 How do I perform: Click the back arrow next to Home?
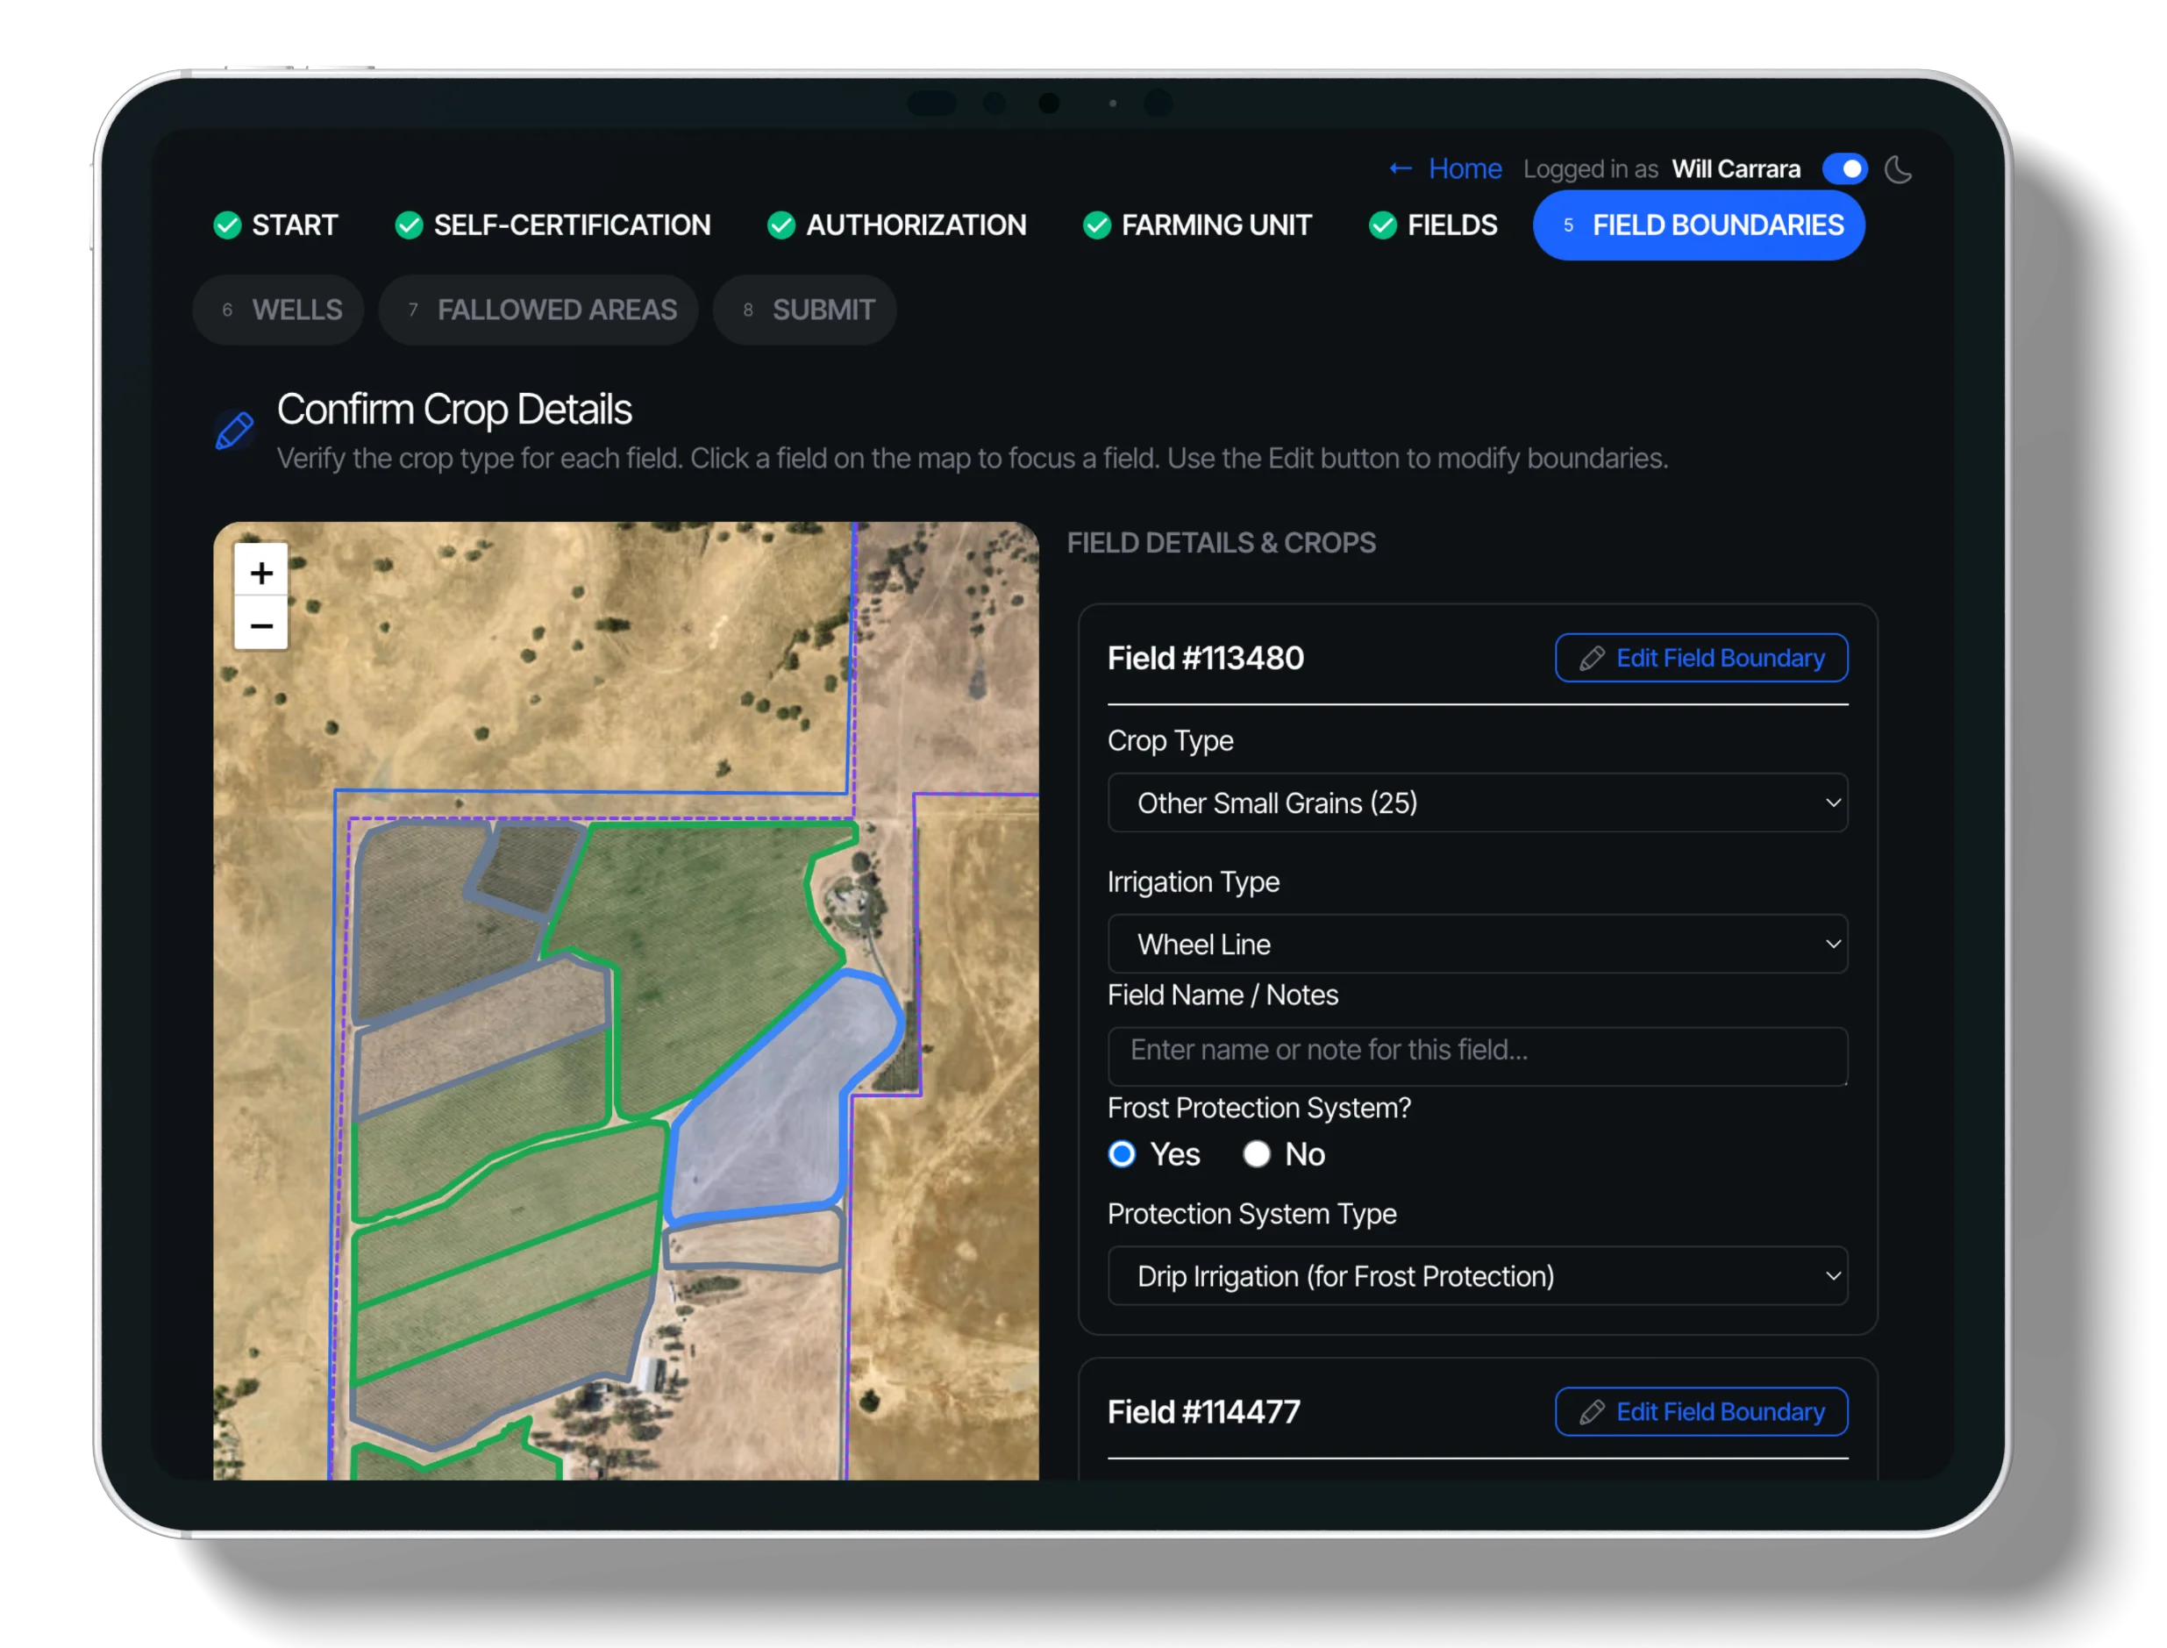pyautogui.click(x=1399, y=168)
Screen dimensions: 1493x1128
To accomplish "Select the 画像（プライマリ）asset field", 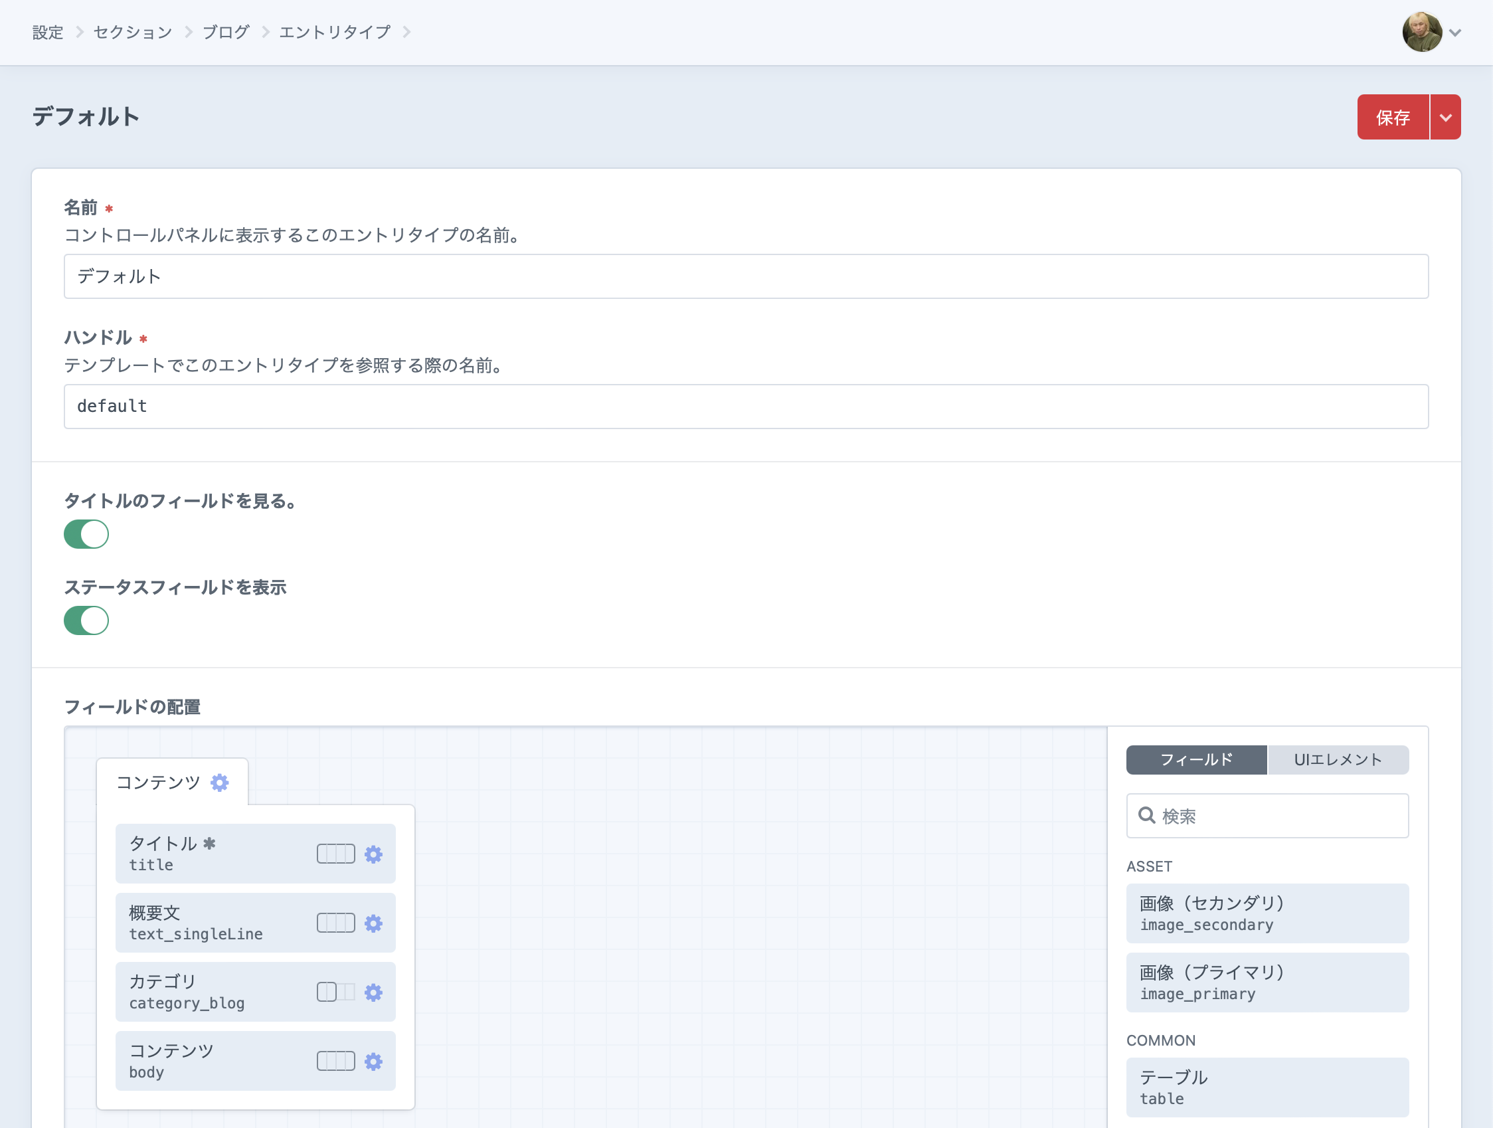I will click(x=1267, y=983).
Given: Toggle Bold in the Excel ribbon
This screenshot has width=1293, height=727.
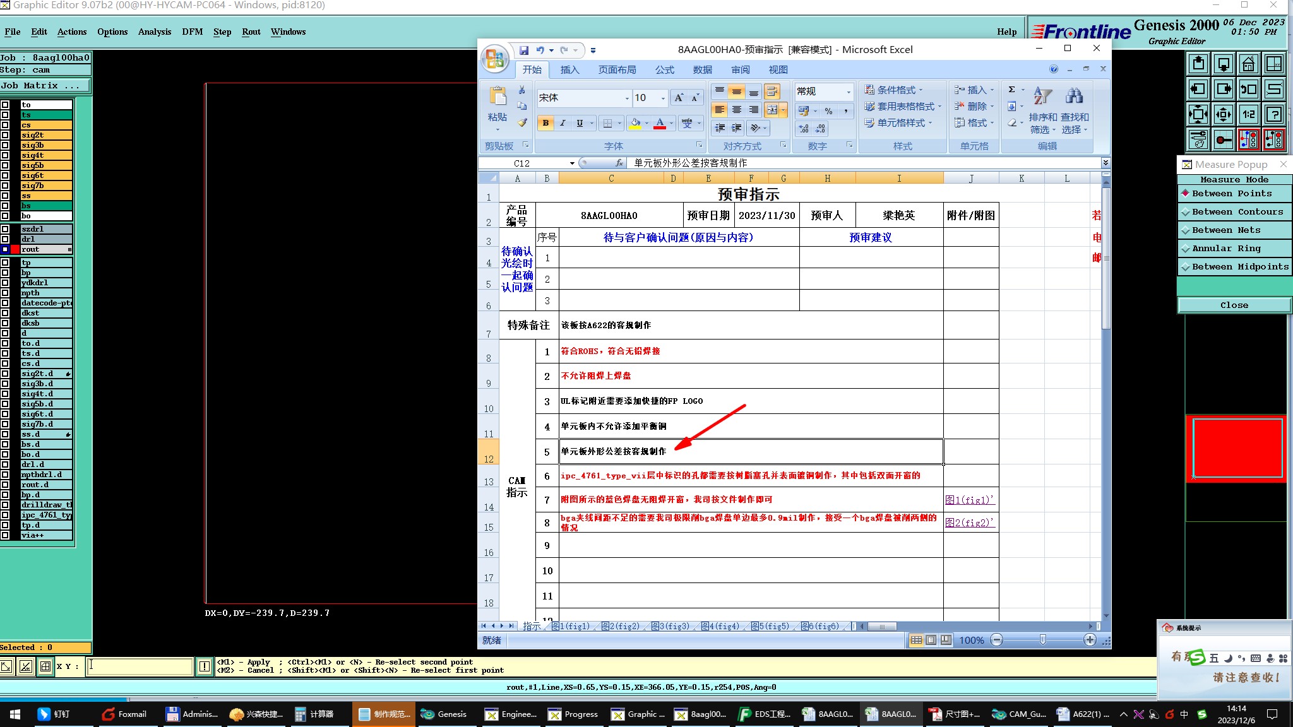Looking at the screenshot, I should (x=545, y=123).
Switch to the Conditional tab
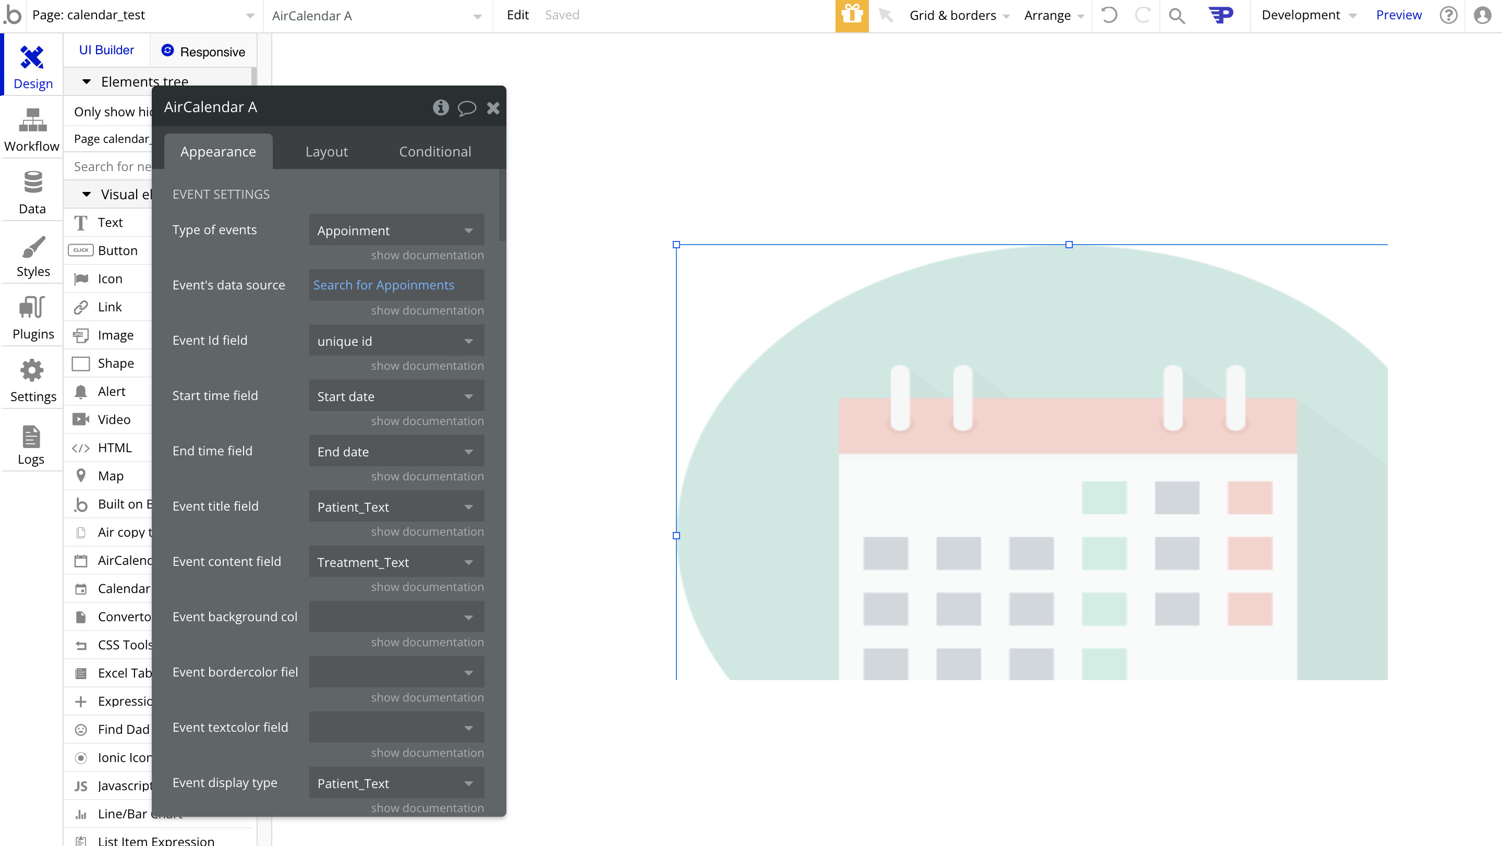The width and height of the screenshot is (1502, 846). (x=434, y=152)
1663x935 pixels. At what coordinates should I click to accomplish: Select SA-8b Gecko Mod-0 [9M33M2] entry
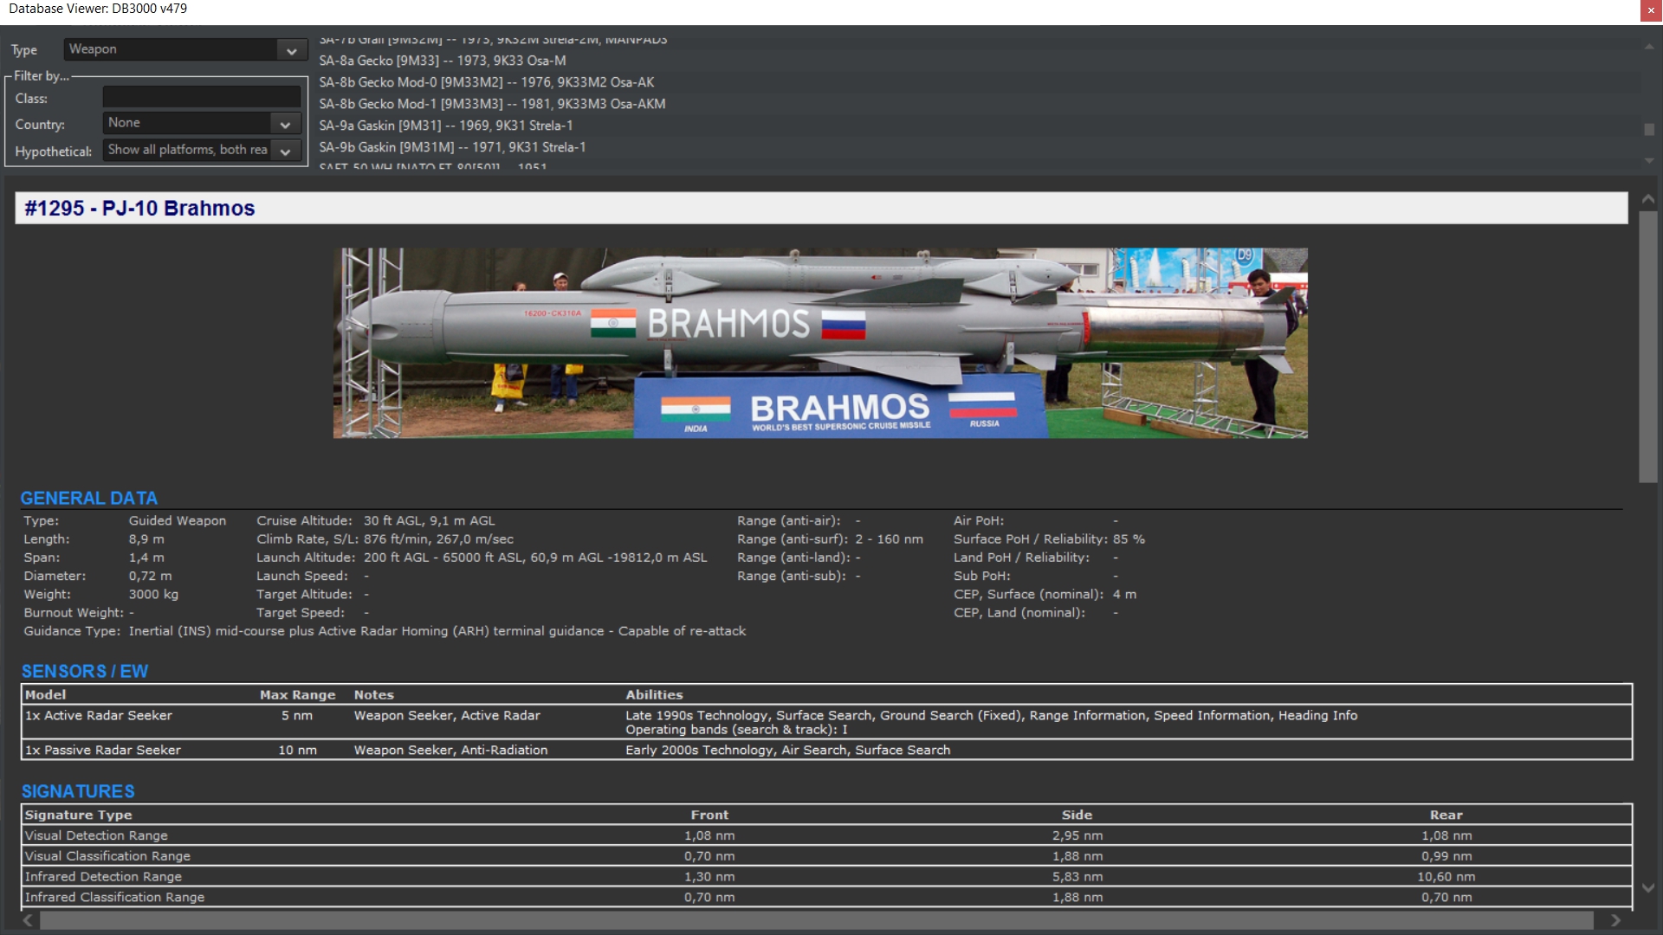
# # #
§ **Exercise brief**: In your reply, please set down exactly the lines from the one containing "Given: Toggle Bold in the Excel ribbon" through the end of the records, with the pictures left out.

§ **Solution**:
Given: Toggle Bold in the Excel ribbon
This screenshot has width=1293, height=727.
Looking at the screenshot, I should (x=545, y=123).
Switch to the Conditional tab
The width and height of the screenshot is (1502, 846). (x=434, y=152)
1663x935 pixels. At what coordinates should I click to accomplish: Select SA-8b Gecko Mod-0 [9M33M2] entry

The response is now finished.